#### What to work on:
Omit all pictures and transcribe only the lines in the entries below that run from the line with "The width and" through the line with "Save icon in".

#### Data to examine:
☆ ☆ ☆ ☆

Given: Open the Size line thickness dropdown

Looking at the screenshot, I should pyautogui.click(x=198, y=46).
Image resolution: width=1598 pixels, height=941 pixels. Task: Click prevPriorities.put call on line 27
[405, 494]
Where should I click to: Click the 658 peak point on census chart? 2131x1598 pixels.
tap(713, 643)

☆ ☆ ☆ ☆

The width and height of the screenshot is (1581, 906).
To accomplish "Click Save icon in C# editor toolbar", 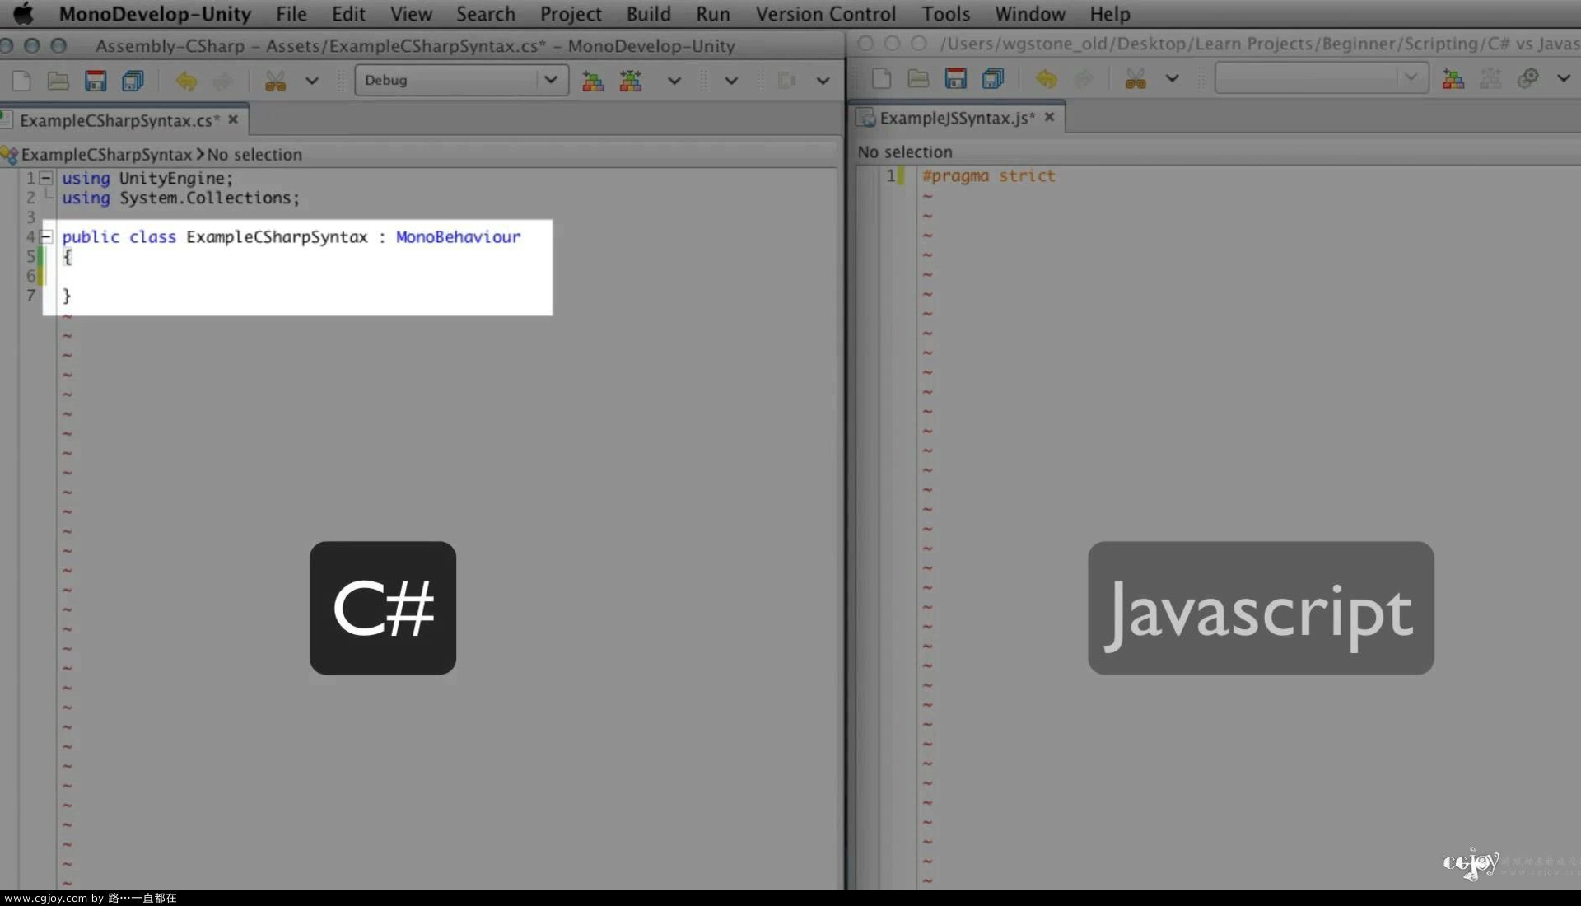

☆ ☆ ☆ ☆

#### Output below:
The width and height of the screenshot is (1581, 906).
To accomplish "Click Save icon in C# editor toolbar", 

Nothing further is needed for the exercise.